Stored items
=== Section Start ===

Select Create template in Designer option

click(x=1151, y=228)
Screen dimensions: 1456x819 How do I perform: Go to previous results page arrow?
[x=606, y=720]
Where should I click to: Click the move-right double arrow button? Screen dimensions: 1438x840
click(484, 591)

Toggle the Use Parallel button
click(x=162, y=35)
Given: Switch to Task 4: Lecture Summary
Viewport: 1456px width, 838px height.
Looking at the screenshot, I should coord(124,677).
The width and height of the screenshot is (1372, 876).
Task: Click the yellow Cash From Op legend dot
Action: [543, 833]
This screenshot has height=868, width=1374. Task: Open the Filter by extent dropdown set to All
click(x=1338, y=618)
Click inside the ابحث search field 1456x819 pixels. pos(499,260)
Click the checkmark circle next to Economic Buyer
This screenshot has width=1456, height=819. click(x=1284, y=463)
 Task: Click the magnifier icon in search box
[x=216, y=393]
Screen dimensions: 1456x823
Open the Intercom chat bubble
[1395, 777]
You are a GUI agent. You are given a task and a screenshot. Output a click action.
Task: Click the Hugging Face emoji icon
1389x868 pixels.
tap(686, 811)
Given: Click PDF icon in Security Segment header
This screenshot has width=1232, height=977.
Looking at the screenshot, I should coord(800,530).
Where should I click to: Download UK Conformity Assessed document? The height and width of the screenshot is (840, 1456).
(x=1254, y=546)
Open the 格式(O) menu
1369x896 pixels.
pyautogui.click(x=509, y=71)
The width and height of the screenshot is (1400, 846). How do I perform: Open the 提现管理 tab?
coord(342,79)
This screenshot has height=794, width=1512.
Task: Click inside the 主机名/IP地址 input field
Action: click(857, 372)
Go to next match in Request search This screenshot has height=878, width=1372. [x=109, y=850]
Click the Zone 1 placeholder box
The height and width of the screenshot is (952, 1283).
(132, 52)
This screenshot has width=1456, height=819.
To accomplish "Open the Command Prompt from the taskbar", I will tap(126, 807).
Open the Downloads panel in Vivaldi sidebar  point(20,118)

=== Section End ===

Go to the line with "Open the 格式(O) menu" in the entries above and repeat every line from there through the line with "Click the Zone 1 placeholder box", exactly and with no other text.

Open the 格式(O) menu
1369x896 pixels.
pyautogui.click(x=509, y=71)
The width and height of the screenshot is (1400, 846). How do I perform: Open the 提现管理 tab?
coord(342,79)
This screenshot has height=794, width=1512.
Task: Click inside the 主机名/IP地址 input field
Action: click(857, 372)
Go to next match in Request search This screenshot has height=878, width=1372. [x=109, y=850]
Click the Zone 1 placeholder box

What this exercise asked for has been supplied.